◆ **TASK OBJECTIVE**:
In the answer, every entry must appear exactly as given.

(INPUT DATA begins)

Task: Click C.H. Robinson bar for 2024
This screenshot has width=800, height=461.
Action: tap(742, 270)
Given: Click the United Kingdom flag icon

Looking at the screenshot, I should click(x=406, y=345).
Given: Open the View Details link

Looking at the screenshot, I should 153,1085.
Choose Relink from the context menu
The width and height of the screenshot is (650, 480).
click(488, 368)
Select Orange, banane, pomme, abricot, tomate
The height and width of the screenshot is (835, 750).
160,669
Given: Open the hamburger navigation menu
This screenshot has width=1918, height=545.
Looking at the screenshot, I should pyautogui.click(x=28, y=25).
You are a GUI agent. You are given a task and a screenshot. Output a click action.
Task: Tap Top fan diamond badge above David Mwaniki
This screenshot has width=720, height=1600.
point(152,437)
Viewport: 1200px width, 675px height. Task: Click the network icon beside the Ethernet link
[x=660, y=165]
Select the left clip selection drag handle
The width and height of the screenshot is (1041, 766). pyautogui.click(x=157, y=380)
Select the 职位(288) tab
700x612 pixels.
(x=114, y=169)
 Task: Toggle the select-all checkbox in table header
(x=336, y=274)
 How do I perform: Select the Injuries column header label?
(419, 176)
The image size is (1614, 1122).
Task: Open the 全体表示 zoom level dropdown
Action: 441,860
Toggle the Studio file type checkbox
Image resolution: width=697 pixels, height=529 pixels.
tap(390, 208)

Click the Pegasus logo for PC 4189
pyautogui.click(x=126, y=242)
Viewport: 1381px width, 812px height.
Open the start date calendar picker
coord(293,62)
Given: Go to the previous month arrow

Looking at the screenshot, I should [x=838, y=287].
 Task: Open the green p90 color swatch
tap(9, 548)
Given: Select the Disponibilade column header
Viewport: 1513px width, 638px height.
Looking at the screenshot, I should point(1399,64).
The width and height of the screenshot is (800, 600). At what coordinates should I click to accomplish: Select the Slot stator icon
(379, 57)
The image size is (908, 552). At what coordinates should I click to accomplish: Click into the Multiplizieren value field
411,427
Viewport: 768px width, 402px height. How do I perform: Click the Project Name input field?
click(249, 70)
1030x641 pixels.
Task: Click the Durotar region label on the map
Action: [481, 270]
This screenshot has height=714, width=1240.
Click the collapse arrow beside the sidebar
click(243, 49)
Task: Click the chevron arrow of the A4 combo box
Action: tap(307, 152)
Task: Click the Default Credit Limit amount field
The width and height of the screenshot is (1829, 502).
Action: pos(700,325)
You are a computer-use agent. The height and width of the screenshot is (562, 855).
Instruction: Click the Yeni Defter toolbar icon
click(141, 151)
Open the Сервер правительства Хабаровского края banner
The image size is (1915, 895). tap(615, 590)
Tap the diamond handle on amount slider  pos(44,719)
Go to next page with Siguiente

(INPUT DATA ends)

◆ **RESPONSE TO THIS EXERCISE**:
Task: Click C.H. Robinson bar for 2024
This screenshot has width=800, height=461.
Action: tap(742, 270)
Given: Click the United Kingdom flag icon

Looking at the screenshot, I should click(x=406, y=345).
Given: Open the View Details link

Looking at the screenshot, I should 153,1085.
Choose Relink from the context menu
The width and height of the screenshot is (650, 480).
click(488, 368)
Select Orange, banane, pomme, abricot, tomate
The height and width of the screenshot is (835, 750).
160,669
Given: Open the hamburger navigation menu
This screenshot has width=1918, height=545.
Looking at the screenshot, I should pyautogui.click(x=28, y=25).
You are a GUI agent. You are given a task and a screenshot. Output a click action.
Task: Tap Top fan diamond badge above David Mwaniki
This screenshot has width=720, height=1600.
point(152,437)
Viewport: 1200px width, 675px height. Task: Click the network icon beside the Ethernet link
[x=660, y=165]
Select the left clip selection drag handle
The width and height of the screenshot is (1041, 766). pyautogui.click(x=157, y=380)
Select the 职位(288) tab
700x612 pixels.
(x=114, y=169)
 Task: Toggle the select-all checkbox in table header
(x=336, y=274)
 How do I perform: Select the Injuries column header label?
(419, 176)
The image size is (1614, 1122).
Task: Open the 全体表示 zoom level dropdown
Action: 441,860
Toggle the Studio file type checkbox
Image resolution: width=697 pixels, height=529 pixels.
tap(390, 208)

Click the Pegasus logo for PC 4189
pyautogui.click(x=126, y=242)
Viewport: 1381px width, 812px height.
Open the start date calendar picker
coord(293,62)
Given: Go to the previous month arrow

Looking at the screenshot, I should [x=838, y=287].
 Task: Open the green p90 color swatch
tap(9, 548)
Given: Select the Disponibilade column header
Viewport: 1513px width, 638px height.
Looking at the screenshot, I should point(1399,64).
The width and height of the screenshot is (800, 600). At what coordinates should I click to accomplish: Select the Slot stator icon
(379, 57)
The image size is (908, 552). At what coordinates should I click to accomplish: Click into the Multiplizieren value field
411,427
Viewport: 768px width, 402px height. How do I perform: Click the Project Name input field?
click(249, 70)
1030x641 pixels.
Task: Click the Durotar region label on the map
Action: [481, 270]
This screenshot has height=714, width=1240.
Click the collapse arrow beside the sidebar
click(243, 49)
Task: Click the chevron arrow of the A4 combo box
Action: tap(307, 152)
Task: Click the Default Credit Limit amount field
The width and height of the screenshot is (1829, 502).
Action: pos(700,325)
You are a computer-use agent. The height and width of the screenshot is (562, 855).
Instruction: Click the Yeni Defter toolbar icon
click(141, 151)
Open the Сервер правительства Хабаровского края banner
The image size is (1915, 895). tap(615, 590)
Tap the diamond handle on amount slider  pos(44,719)
Go to next page with Siguiente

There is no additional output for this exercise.